**ИСХОДНЫЙ ОТРЫВОК:**
Как и в других сказках М.Е. Салтыкова-Щедрина, герой произведения
«карась-идеалист» имеет социальную окрашенность. В образе отразилось мировоззрение
самого писателя и вообще передовой чести русской интеллигенции того времени, полагавшей,
что счастье для всех не утопия, а реально достижимое и естественное состояние общественного
устройства. Идеалистом М.Е. Салтыков-Щедрин называет карася потому, что тот убежден
в действенности пропаганды социалистических взглядов. Писатель не случайно подчеркивает,
что карася монахи любят, тем самым усматривая родственные связи христианских и
социалистических воззрений: и та, и другая идеологии проповедуют всеобщее равенство.
В христианстве оно выступает под так называемой категорией соборности.
М.Е. Салтыков-Щедрин так умело переключает читательское внимание
из иносказательного социально-политического плана в бытовой, что мы понимаем, что
под рыбной ловлей писатель имеет в виду социальные репрессии: «Лежит он [карась]
больше на самом дне речной заводи (где потише) или пруда, зарывшись в ил, и выбирает
оттуда микроскопических ракушек для своего продовольствия. Ну, натурально, полежит-полежит, да что-нибудь и выдумает. Иногда даже и очень вольное. Но так как караси
ни в цензуру своих мыслей не представляют, ни в участке не прописывают, то в политической
неблагонадежности их никто не подозревает. Если же иногда и видим, что от времени
до времени на карасей устраивается облава, то отнюдь не за вольнодумство, а за
то, что они вкусны».

**ЦЕЛЬ 1:**
Выпишите из отрывка о карасе-идеалисте фрагмент от слов «Как и в других» до слов «проповедуют всеобщее равенство.» включительно.
**ЦЕЛЬ 2:**
Ответьте по отрывку о карасе-идеалисте на три вопроса.
(а) Почему Салтыков-Щедрин называет карася идеалистом?
(б) Что проповедуют и христианская, и социалистическая идеологии?
(в) Что писатель имеет в виду под рыбной ловлей?
**ЦЕЛЬ 3:**
Определите, согласуются ли с отрывком о карасе-идеалисте следующие утверждения. На каждое ответьте «да» или «нет» и приведите решающие слова отрывка.
(а) Карась чаще лежит на дне заводи или пруда, зарывшись в ил.
(б) Облаву на карасей устраивают за вольнодумство.
(в) Монахи карася не любят.
Записи, приведённые после отрывка, для работы не понадобятся.

**ПРЕДОСТАВЛЕННЫЕ ЗАПИСИ:**
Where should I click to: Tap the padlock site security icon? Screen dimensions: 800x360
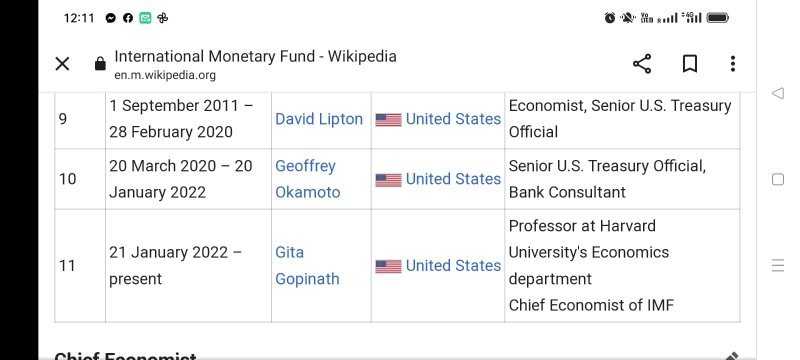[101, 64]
...
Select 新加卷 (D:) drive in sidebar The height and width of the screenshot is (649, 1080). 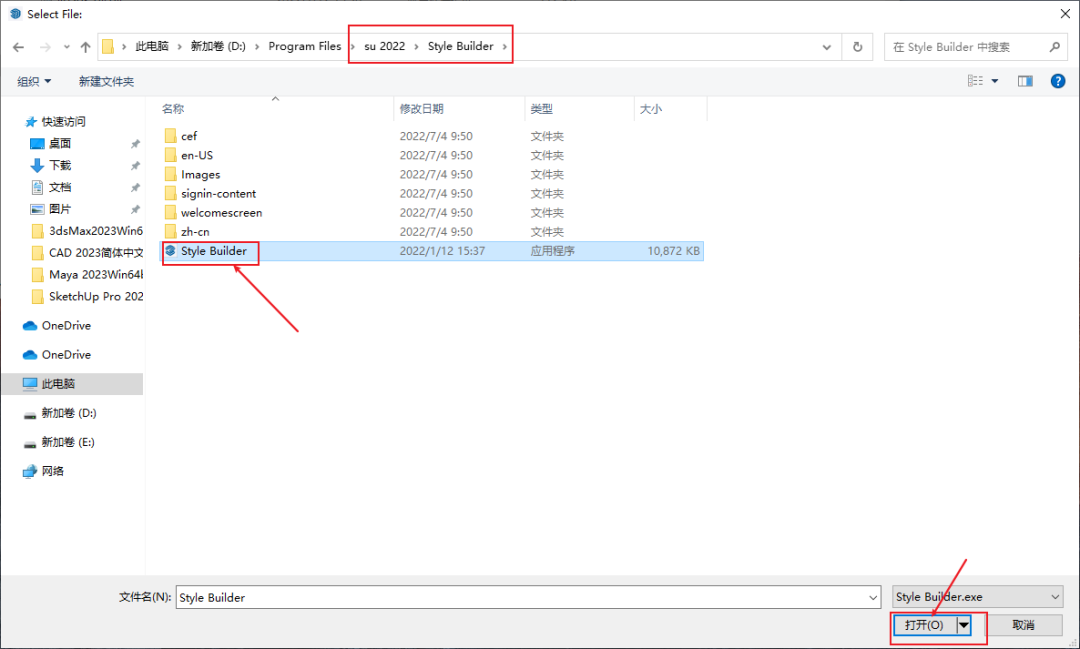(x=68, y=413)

**РЕШЕНИЕ ЗАДАЧИ 1:**
Как и в других сказках М.Е. Салтыкова-Щедрина, герой произведения
«карась-идеалист» имеет социальную окрашенность. В образе отразилось мировоззрение
самого писателя и вообще передовой чести русской интеллигенции того времени, полагавшей,
что счастье для всех не утопия, а реально достижимое и естественное состояние общественного
устройства. Идеалистом М.Е. Салтыков-Щедрин называет карася потому, что тот убежден
в действенности пропаганды социалистических взглядов. Писатель не случайно подчеркивает,
что карася монахи любят, тем самым усматривая родственные связи христианских и
социалистических воззрений: и та, и другая идеологии проповедуют всеобщее равенство.

**РЕШЕНИЕ ЗАДАЧИ 2:**
(а) Карась убежден в действенности пропаганды социалистических взглядов.
(б) Обе идеологии проповедуют всеобщее равенство.
(в) Под рыбной ловлей писатель имеет в виду социальные репрессии.

**РЕШЕНИЕ ЗАДАЧИ 3:**
(а) Да: «больше на самом дне речной заводи (где потише) или пруда, зарывшись в ил».
(б) Нет: «отнюдь не за вольнодумство, а за то, что они вкусны».
(в) Нет: «что карася монахи любят».